**Activity:**
Set down exactly the first line of the entries and every line after it, through the line with "Given: Select the first glTexSubImage2D call".

**Materials provided:**
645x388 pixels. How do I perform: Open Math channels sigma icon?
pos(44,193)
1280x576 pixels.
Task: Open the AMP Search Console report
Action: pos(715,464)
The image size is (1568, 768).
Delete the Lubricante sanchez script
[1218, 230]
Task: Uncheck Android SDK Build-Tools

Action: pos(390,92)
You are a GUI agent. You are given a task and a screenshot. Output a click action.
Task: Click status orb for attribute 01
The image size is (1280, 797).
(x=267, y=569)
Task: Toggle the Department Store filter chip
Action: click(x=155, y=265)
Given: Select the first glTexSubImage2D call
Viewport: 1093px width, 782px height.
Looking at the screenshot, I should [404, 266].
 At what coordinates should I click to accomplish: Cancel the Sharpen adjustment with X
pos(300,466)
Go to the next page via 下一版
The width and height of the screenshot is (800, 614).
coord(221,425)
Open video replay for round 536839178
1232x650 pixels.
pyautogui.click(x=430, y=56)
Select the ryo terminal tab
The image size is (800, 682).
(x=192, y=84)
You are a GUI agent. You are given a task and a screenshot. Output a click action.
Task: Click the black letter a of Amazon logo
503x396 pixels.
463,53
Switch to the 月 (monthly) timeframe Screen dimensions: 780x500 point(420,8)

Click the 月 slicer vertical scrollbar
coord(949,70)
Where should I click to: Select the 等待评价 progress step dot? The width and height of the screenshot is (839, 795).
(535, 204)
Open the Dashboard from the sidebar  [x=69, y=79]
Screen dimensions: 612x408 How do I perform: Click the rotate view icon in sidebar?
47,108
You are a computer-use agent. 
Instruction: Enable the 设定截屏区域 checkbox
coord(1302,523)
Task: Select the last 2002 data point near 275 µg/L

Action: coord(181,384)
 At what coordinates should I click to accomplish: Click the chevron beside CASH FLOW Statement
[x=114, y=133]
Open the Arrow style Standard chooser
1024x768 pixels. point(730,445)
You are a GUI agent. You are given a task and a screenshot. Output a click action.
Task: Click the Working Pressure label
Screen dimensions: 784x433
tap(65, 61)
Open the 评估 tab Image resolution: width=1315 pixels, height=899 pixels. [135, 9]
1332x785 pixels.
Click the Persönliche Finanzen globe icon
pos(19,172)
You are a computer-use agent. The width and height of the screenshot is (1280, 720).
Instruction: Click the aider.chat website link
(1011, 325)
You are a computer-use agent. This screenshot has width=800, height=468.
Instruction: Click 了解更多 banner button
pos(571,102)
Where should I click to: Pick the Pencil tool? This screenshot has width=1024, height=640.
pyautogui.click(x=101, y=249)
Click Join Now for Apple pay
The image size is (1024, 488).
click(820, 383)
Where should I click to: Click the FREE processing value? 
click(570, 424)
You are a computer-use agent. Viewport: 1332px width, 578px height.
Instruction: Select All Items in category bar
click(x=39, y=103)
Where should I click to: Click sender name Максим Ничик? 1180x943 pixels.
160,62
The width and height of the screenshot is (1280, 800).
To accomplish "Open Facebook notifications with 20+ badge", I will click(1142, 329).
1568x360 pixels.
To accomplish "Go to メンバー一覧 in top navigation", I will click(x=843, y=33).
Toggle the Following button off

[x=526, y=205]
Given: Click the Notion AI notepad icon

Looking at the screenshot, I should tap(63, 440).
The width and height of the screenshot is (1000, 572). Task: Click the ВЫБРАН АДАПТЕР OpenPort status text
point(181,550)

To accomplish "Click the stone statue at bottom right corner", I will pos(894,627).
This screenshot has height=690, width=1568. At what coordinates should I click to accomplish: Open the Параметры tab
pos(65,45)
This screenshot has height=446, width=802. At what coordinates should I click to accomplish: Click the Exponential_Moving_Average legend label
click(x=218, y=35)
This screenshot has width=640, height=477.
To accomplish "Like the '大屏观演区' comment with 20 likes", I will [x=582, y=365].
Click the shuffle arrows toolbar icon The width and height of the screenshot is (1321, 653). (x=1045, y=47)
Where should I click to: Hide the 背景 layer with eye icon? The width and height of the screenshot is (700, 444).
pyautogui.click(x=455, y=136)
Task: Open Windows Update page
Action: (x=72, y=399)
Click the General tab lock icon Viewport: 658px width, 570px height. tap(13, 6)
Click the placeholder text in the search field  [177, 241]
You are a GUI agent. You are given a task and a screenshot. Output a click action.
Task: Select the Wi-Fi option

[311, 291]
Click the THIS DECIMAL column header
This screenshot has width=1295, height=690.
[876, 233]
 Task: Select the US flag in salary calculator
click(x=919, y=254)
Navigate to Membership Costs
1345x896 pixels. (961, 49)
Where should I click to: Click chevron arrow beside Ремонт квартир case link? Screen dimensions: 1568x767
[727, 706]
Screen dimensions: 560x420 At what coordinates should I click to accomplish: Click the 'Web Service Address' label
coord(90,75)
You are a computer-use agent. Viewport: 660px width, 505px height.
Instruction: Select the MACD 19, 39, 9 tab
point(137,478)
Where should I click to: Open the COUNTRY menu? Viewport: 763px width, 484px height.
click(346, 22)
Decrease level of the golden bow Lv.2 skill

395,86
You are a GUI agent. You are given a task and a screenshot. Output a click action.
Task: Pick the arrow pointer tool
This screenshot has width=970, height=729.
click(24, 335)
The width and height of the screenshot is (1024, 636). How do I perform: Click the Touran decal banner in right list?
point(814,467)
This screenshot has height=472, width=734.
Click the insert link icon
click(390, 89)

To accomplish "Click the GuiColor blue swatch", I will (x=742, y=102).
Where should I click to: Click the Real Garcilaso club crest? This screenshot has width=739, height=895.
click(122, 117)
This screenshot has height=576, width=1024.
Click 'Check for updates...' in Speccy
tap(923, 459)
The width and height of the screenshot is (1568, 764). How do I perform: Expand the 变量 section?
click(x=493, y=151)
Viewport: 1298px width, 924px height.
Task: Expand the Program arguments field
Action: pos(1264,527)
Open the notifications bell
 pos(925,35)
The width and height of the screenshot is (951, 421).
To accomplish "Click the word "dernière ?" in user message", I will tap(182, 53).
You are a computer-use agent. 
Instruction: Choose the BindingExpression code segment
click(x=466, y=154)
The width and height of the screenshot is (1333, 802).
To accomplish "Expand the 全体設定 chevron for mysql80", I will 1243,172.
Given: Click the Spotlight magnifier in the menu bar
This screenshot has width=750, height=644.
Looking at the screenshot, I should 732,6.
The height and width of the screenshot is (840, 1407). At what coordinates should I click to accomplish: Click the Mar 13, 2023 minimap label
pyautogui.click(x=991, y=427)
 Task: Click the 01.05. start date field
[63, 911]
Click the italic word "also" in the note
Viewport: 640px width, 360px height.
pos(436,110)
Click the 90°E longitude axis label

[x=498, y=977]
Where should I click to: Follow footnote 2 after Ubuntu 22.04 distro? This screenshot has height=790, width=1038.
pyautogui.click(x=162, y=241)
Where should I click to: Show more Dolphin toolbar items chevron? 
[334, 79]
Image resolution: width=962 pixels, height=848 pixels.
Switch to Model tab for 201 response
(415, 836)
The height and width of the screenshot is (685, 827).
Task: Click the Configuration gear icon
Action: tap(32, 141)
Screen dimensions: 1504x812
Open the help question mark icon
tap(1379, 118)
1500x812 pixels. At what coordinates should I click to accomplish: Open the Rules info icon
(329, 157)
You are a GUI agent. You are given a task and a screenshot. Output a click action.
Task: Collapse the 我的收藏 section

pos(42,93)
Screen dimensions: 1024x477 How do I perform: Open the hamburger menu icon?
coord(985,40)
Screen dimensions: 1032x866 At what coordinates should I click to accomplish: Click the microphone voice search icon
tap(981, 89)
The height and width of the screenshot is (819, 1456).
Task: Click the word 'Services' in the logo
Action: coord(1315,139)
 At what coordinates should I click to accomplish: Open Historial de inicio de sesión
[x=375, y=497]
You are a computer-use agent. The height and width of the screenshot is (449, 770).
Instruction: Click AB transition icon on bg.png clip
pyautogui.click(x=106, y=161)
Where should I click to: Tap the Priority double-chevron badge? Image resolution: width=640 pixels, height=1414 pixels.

**Solution to this problem:**
645x388 pixels. How do I perform: Open Math channels sigma icon?
pos(44,193)
1280x576 pixels.
Task: Open the AMP Search Console report
Action: pos(715,464)
The image size is (1568, 768).
Delete the Lubricante sanchez script
[1218, 230]
Task: Uncheck Android SDK Build-Tools

Action: pos(390,92)
You are a GUI agent. You are given a task and a screenshot. Output a click action.
Task: Click status orb for attribute 01
The image size is (1280, 797).
(x=267, y=569)
Task: Toggle the Department Store filter chip
Action: click(x=155, y=265)
Given: Select the first glTexSubImage2D call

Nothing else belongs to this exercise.